▶ _課題文_:
日本人の起源を扱う下の文章から答えよ。
1. ホモ・サピエンスが日本にやってきたのは約何年前か。
2. 弥生時代以降の稲作や金属器を使う新しい文化をもたらしたのは誰か。
3. 対馬を渡るルートの他に挙げられている二つのルートは何か。

日本人とは何だろう? 昔から日本に住んでいる人々。 昔とは? 江戸時代以前? 平安以前? 弥生時代? 縄文時代? 本書の後半に書かれているが、弥生時代以降の稲作や金属器を使用する新しい文化は大陸からの渡来人がもたらした。彼らは単に文化を伝えただけでなく、実際に日本に渡って住み、先住民である縄文人と混血し、今につながる日本人を作ってきた。
だが本書がテーマとするのは縄文人はどこから来たのかということである。いや、縄文時代の前、旧石器時代の後期、3万8000年位も前に、ホモ・サピエンスが日本にやってきた。それまでのことはわからない。たとえそれ以前に原人や旧人が住んでいたとしても、それは我々現代人につながるホモ・サピエンスではない。ホモ・サピエンスはアフリカに生まれ、世界に広がって、現在の人類の祖先となった。だから現在の日本人につながるホモ・サピエンスは約3万8000年前にアフリカからの旅の果てに日本へやってきたのだ。
どのルートで? 筆者はまず、旅するホモ・サピエンスはヒマラヤ山脈の北と南に分かれて東に向かっていったと言う。そして二手に分かれたホモ・サピエンスたちはアジアの東で再び合流し、対馬を渡って日本に渡ってきた。さらに、台湾から沖縄列島を辿る沖縄ルート、北から北海道へ渡った北海道ルートもあった。これらのことは、単に遺跡から発掘される人骨や石器の形状などだけでなく、DNA鑑定を駆使することで解明されている。ホモ・サピエンスと古代型人類との混血すらわかってしまう。今もまさに人類学・考古学は進化しつつあるのだ。

(データセットからの抜粋)
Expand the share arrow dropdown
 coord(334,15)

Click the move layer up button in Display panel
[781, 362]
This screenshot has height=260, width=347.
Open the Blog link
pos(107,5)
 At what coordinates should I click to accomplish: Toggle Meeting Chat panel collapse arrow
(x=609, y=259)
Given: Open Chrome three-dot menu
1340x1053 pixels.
---
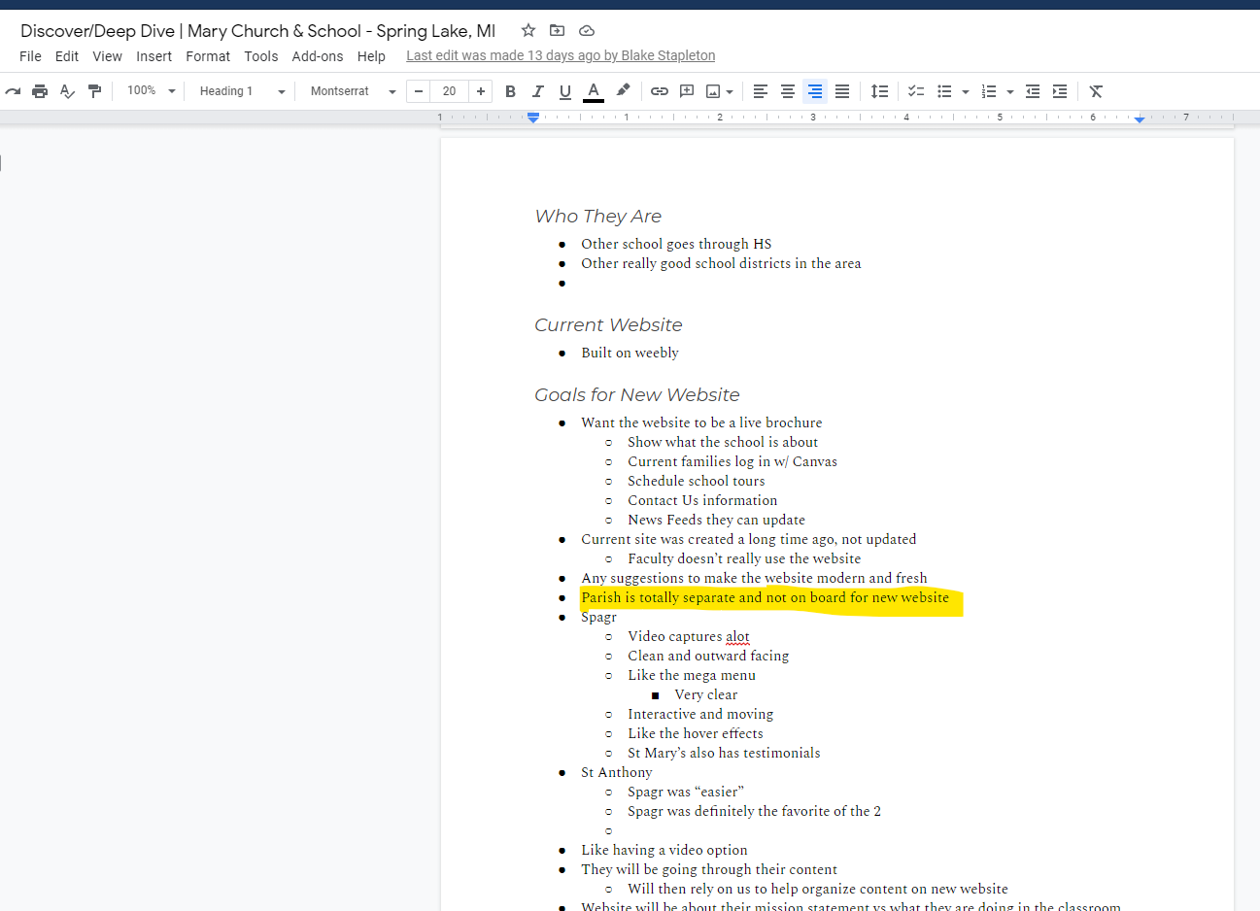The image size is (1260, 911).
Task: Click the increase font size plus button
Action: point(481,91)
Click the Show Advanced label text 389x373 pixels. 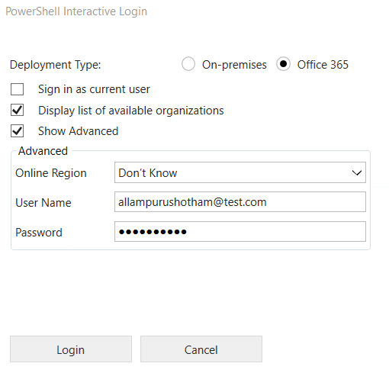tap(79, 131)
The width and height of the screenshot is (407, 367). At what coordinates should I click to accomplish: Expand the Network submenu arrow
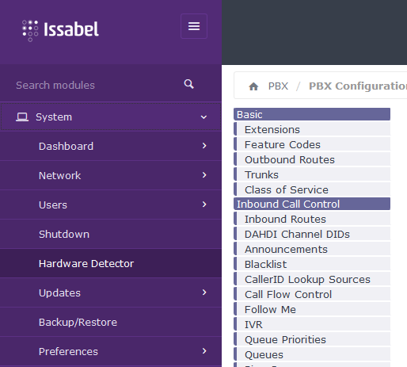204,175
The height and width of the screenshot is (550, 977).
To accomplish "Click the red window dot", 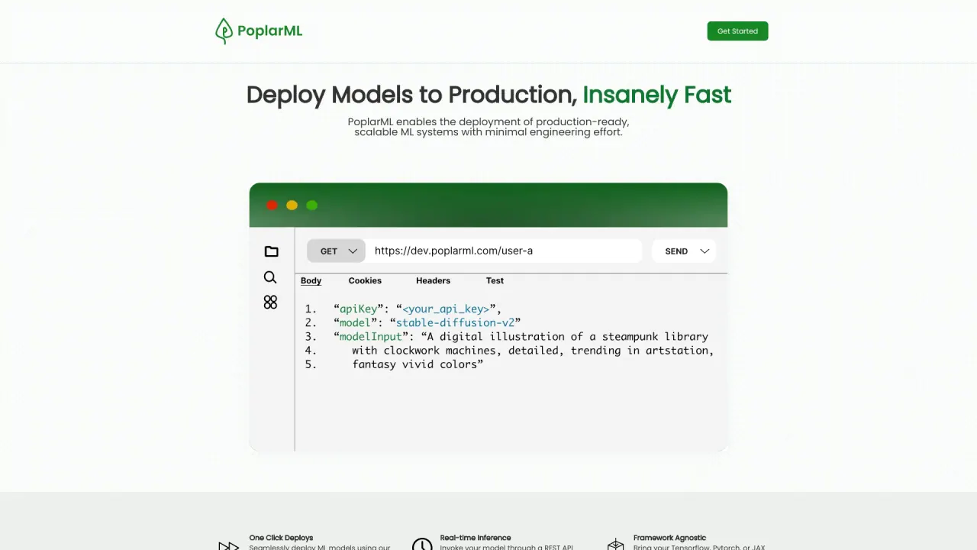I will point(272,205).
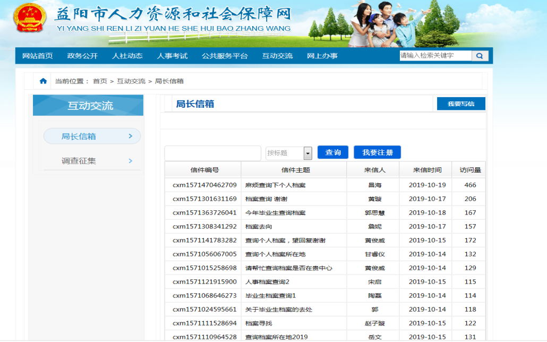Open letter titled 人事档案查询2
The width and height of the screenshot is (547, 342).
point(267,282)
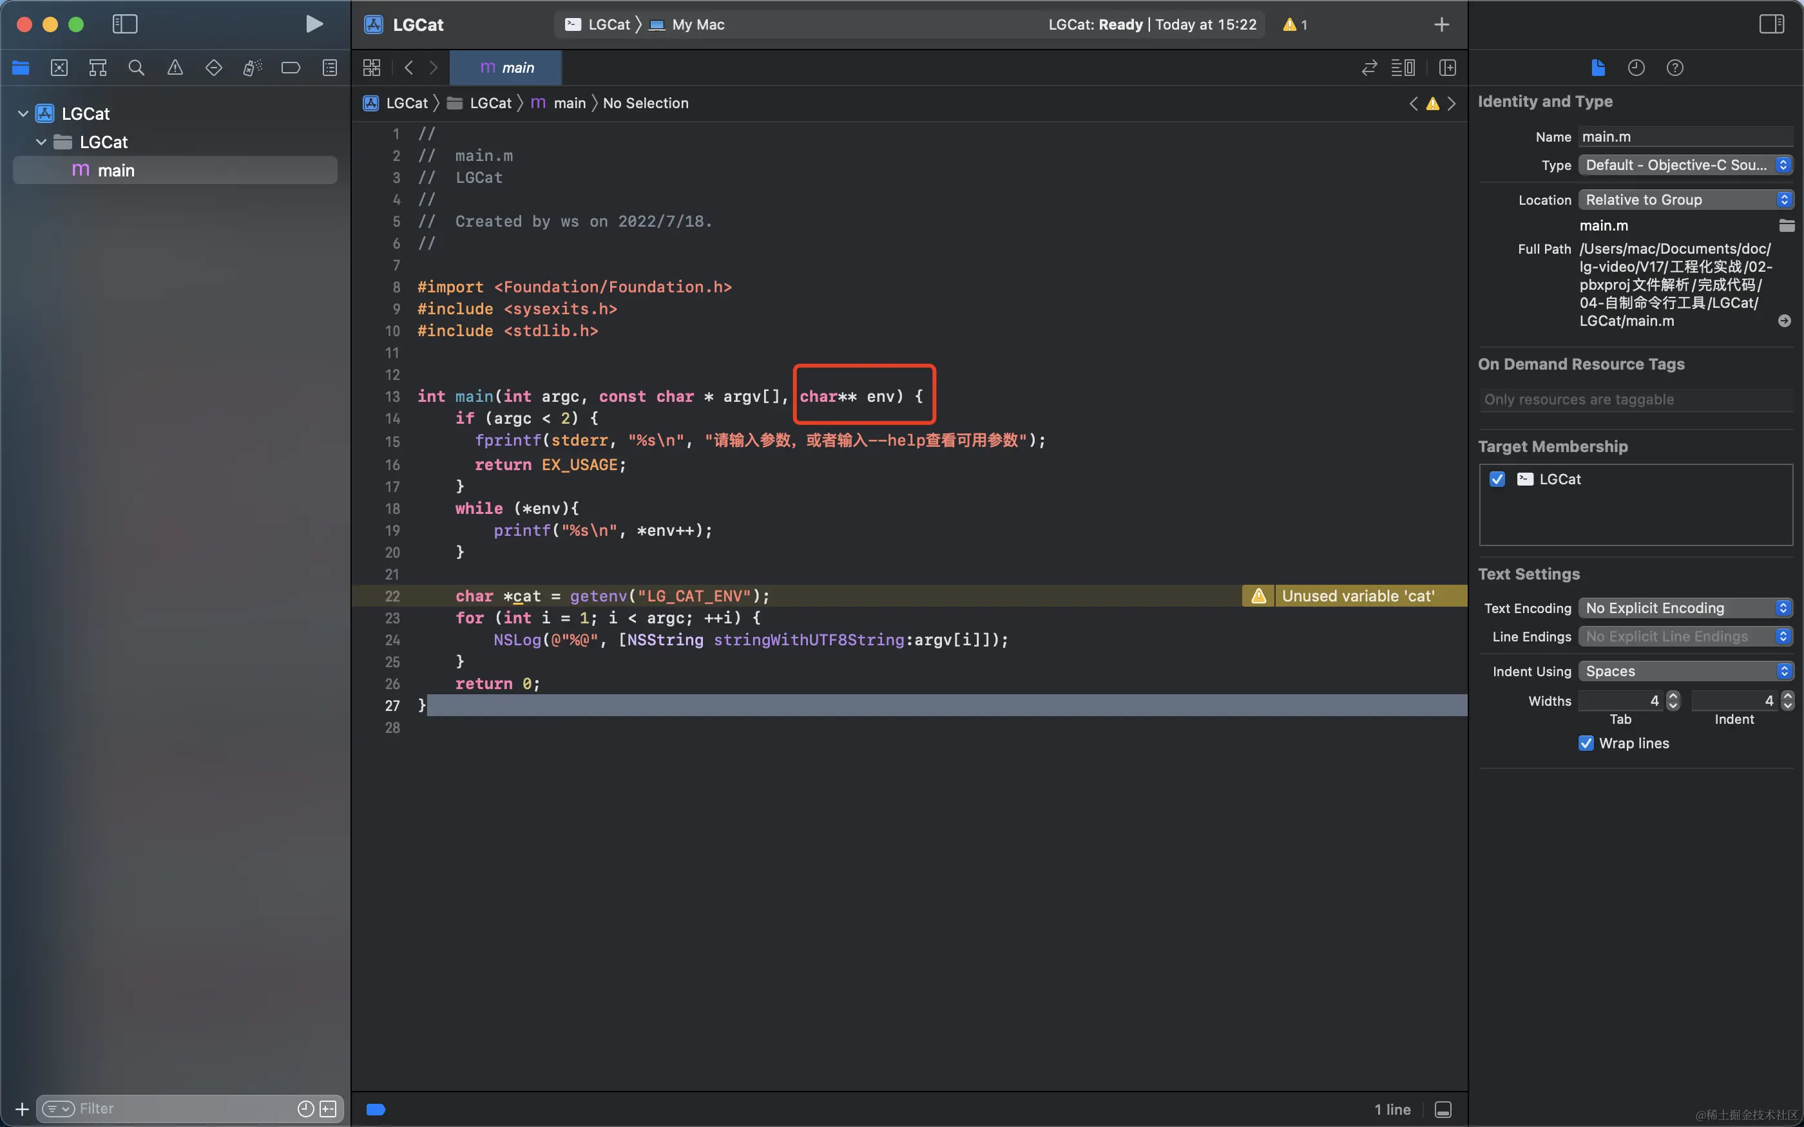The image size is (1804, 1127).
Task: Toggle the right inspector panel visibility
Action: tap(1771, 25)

▶ _解答_:
1. 約3万8000年前
2. 大陸からの渡来人
3. 台湾から沖縄列島を辿る沖縄ルートと、北から北海道へ渡った北海道ルート